{{ {{{Les boucs émissaires}}} }}
Il y a moins d’un mois nous lancions un cri d’alarme sur les risques d’incidents ou de conflits susceptibles d’intervenir dans la région en raison des conditions d’accueil quasi inexistantes faites aux gens du voyage. Notre inquiétude s’est hélas trouvée largement confirmée par les divers évènements survenus durant ce mois de juillet.
Les termes scandaleux de la lettre rendue publique par du maire de Bormes-les-Mimosas et dénoncés à juste titre par les associations ne sont, hélas, que le reflet de ce que pense une part non négligeable des élus et responsables de cette région, largement appuyés par leurs administrés. Les propos tenus récemment par Madame le maire d’Aix-en-Provence ou encore ceux des maires de Cogolin ou de Nice, reflètent une intolérance qui va croissant et qui ne peut qu’aggraver les incompréhensions et la fracture entre la population et les tsiganes, qu’ils soient voyageurs, sédentaires ou Roms venus du reste de l’Europe.
Ces propos et ces comportements intolérables largement repris par les médias, ne sont que rarement et très timidement mis en cause par les responsables politiques, intellectuels ou religieux. Seule une partie du mouvement associatif, défenseur des droits de l’homme ou représentant des voyageurs, tente d’alerter l’opinion sur les dangers d’une telle évolution.
La région Provence-Alpes-Côte-d’Azur n’a, malheureusement, pas le triste privilège de tels comportements. La lecture de la presse régionale ou nationale montre que, de Lille à Bordeaux en passant par la Bretagne, les communes ne sont guère plus accueillantes dans le reste du pays. En Italie, les récentes mesures de fichage et d’expulsion prises par le gouvernement de Silvio Berlusconi relèvent du même rejet d’une population jugée indésirable. Même s’il convient de prendre garde d’une assimilation hâtive entre les différentes communautés trop rapidement désignées sous le terme ambigu de « gens du voyage », on ne peut que s’élever contre une telle évolution des comportements, des mentalités et des propos qui remettent en cause les valeurs essentielles de la démocratie et le respect des droits fondamentaux.

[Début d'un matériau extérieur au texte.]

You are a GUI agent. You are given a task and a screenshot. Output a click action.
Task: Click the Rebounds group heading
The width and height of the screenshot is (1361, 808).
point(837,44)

Comme à l’accoutumé on nous rétorquera que ces « gens-là n’acceptent pas les règles de vie commune, que leurs ressources sont contestables, qu’ils se replient dans une attitude d’hostilité et de refus et qu’ils créent des nuisances là où ils s’installent » Ne nions pas en effet certains comportements et certains gestes regrettables sinon dramatiques comme le montre le sanglant affrontement survenu sur le terrain de la Ripelle à Toulon ou encore le meurtre de José par un gendarme à Draguignan. On peut également contester l’attitude de certains groupes importants de voyageurs qui s’engagent, parfois dans un rapport de force avec les maires sans toujours en mesurer les conséquences négatives sur l’opinion. De même, l’installation permanente de caravanes et de mobil-home sur des terrains non-constructibles ne peut être une solution à recommander.
Ces comportements contestables qui demeurent toutefois exceptionnels servent trop souvent d’alibis aux élus pour rejeter sans nuance toute une communauté qui ne demande qu’à vivre en paix pour peu que l’on réponde à leurs attentes et que les lois les concernant soient enfin mises en application. Le récent rapport du Sénateur HERISSON au premier Ministre a le mérite de mettre en lumière les insuffisances de la politique nationale en ce domaine. On ne peut que souhaiter que sur le terrain et sans délai, les pouvoirs publics prennent la mesure de l’urgence à agir pour répondre à ces attentes.